The task:
Copy the lines from the one with "Describe the element at coordinates (1406, 426)" through the one with "I want to click on go", keeping them exactly as they appear.

Data entries:
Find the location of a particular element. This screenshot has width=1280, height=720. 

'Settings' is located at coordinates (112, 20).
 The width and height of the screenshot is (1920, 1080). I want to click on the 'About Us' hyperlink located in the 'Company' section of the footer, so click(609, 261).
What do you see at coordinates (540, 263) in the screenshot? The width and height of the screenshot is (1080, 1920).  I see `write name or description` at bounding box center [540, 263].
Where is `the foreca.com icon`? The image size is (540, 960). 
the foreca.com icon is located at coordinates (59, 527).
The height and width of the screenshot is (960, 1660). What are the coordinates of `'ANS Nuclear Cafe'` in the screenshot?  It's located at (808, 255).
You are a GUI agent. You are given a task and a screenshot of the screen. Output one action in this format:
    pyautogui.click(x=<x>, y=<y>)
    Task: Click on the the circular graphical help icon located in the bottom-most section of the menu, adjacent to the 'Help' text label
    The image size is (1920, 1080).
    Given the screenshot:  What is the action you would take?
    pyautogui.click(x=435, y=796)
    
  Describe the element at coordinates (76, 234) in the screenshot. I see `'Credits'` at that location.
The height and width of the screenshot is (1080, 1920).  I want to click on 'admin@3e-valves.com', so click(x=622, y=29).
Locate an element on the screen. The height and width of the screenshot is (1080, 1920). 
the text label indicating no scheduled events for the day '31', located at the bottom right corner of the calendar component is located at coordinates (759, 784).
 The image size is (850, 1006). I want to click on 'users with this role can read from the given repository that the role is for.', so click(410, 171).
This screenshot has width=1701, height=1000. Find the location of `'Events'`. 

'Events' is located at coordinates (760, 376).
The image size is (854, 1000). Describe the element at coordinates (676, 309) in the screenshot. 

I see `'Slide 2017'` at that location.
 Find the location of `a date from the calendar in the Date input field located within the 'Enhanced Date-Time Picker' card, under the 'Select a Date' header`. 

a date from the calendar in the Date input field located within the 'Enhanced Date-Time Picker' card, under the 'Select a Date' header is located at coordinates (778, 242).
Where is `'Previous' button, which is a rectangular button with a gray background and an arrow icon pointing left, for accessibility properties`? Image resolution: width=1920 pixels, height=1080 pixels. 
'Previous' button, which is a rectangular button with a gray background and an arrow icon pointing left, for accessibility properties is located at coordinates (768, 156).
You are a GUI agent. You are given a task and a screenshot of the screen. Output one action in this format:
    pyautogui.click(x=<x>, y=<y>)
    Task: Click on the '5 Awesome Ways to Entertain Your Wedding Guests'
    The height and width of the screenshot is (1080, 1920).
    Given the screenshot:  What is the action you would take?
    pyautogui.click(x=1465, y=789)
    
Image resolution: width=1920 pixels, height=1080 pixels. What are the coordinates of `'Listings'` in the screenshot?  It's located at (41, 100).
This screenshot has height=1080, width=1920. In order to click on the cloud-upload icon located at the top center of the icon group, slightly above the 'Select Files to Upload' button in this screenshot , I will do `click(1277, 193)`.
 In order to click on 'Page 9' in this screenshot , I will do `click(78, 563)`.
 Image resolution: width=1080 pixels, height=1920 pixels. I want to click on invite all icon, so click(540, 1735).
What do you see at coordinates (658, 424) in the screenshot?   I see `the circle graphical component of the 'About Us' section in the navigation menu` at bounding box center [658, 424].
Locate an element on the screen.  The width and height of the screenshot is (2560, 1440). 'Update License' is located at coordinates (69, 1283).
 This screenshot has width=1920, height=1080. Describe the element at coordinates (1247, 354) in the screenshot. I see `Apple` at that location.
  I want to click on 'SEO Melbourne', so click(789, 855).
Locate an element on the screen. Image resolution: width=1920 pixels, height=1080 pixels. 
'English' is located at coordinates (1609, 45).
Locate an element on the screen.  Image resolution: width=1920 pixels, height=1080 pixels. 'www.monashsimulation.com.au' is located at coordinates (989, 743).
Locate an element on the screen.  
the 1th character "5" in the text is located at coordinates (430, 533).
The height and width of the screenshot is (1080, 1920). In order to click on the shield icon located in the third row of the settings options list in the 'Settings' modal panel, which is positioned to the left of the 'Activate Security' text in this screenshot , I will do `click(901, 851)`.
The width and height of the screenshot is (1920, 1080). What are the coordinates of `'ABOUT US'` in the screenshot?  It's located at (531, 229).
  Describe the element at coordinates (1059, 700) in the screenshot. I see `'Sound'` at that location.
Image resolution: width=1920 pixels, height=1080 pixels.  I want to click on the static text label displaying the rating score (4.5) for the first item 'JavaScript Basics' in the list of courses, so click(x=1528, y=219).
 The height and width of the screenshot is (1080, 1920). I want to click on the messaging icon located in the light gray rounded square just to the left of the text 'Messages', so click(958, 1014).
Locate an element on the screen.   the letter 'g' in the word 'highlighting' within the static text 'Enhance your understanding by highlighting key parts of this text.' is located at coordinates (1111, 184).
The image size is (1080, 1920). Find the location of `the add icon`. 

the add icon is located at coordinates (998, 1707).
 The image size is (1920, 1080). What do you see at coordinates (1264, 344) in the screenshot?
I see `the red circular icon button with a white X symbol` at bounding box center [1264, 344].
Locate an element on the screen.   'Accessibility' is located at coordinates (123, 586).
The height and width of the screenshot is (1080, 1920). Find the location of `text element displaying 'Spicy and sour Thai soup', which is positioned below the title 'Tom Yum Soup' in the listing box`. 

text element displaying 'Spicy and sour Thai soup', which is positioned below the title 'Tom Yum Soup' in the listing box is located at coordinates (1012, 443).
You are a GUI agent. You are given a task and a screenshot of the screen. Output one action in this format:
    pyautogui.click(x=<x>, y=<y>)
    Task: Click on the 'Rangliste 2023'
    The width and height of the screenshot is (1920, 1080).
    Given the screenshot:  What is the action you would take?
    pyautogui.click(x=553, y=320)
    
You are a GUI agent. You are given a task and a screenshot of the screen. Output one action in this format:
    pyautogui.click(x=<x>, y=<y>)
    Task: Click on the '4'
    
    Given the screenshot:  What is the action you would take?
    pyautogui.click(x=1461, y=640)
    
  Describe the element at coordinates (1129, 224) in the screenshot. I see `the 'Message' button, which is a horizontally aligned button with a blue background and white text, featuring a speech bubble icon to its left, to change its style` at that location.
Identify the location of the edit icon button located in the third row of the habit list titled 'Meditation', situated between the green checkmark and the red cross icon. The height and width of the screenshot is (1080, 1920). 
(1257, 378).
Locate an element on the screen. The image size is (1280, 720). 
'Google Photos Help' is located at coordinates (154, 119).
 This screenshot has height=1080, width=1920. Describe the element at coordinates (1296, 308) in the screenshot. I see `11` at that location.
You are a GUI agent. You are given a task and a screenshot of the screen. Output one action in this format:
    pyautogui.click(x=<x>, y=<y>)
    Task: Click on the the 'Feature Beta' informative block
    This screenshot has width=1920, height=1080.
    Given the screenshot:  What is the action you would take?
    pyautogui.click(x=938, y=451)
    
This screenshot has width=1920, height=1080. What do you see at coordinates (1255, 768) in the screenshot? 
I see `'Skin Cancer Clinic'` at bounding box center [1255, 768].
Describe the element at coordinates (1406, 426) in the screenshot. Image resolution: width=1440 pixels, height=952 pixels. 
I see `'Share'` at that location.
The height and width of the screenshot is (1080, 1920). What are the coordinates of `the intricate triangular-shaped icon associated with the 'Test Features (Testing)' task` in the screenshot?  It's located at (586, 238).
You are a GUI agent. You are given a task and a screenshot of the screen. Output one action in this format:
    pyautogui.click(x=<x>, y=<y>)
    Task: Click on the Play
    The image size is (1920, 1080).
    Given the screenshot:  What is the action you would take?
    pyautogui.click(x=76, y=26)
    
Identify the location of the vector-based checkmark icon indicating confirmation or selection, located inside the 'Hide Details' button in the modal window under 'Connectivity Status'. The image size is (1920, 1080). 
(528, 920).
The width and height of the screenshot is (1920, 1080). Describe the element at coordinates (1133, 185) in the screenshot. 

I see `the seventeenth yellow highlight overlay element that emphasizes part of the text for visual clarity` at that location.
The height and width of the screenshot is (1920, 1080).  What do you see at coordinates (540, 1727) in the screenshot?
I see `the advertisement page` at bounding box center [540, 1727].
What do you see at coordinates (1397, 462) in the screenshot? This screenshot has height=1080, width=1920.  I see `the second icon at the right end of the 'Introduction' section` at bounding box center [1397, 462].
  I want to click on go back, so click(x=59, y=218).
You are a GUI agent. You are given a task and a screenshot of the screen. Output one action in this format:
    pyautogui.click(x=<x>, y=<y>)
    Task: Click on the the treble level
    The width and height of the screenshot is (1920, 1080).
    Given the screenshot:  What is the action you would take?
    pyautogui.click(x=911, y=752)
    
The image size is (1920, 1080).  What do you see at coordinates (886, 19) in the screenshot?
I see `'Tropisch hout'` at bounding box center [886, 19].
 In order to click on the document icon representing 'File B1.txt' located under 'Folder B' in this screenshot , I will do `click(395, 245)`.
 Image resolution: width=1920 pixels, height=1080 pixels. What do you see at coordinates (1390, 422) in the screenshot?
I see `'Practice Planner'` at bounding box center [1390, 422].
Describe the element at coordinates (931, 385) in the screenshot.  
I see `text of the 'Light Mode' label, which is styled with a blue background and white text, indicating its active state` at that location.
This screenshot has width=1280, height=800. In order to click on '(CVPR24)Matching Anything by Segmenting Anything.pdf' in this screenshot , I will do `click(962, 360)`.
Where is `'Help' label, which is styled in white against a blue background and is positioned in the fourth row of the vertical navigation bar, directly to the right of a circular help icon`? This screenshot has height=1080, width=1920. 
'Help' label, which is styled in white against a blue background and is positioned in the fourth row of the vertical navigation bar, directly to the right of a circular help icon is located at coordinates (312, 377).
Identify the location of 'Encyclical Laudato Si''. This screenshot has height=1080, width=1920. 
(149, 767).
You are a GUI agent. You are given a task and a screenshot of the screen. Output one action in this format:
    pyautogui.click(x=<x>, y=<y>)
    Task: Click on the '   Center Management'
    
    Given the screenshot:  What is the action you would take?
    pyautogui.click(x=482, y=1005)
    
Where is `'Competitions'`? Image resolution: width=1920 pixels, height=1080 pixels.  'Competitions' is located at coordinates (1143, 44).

Output of the exercise:
Describe the element at coordinates (1406, 426) in the screenshot. Image resolution: width=1440 pixels, height=952 pixels. 
I see `'Share'` at that location.
The height and width of the screenshot is (1080, 1920). What are the coordinates of `the intricate triangular-shaped icon associated with the 'Test Features (Testing)' task` in the screenshot?  It's located at (586, 238).
You are a GUI agent. You are given a task and a screenshot of the screen. Output one action in this format:
    pyautogui.click(x=<x>, y=<y>)
    Task: Click on the Play
    The image size is (1920, 1080).
    Given the screenshot:  What is the action you would take?
    pyautogui.click(x=76, y=26)
    
Identify the location of the vector-based checkmark icon indicating confirmation or selection, located inside the 'Hide Details' button in the modal window under 'Connectivity Status'. The image size is (1920, 1080). 
(528, 920).
The width and height of the screenshot is (1920, 1080). Describe the element at coordinates (1133, 185) in the screenshot. 

I see `the seventeenth yellow highlight overlay element that emphasizes part of the text for visual clarity` at that location.
The height and width of the screenshot is (1920, 1080).  What do you see at coordinates (540, 1727) in the screenshot?
I see `the advertisement page` at bounding box center [540, 1727].
What do you see at coordinates (1397, 462) in the screenshot? This screenshot has height=1080, width=1920.  I see `the second icon at the right end of the 'Introduction' section` at bounding box center [1397, 462].
  I want to click on go back, so click(x=59, y=218).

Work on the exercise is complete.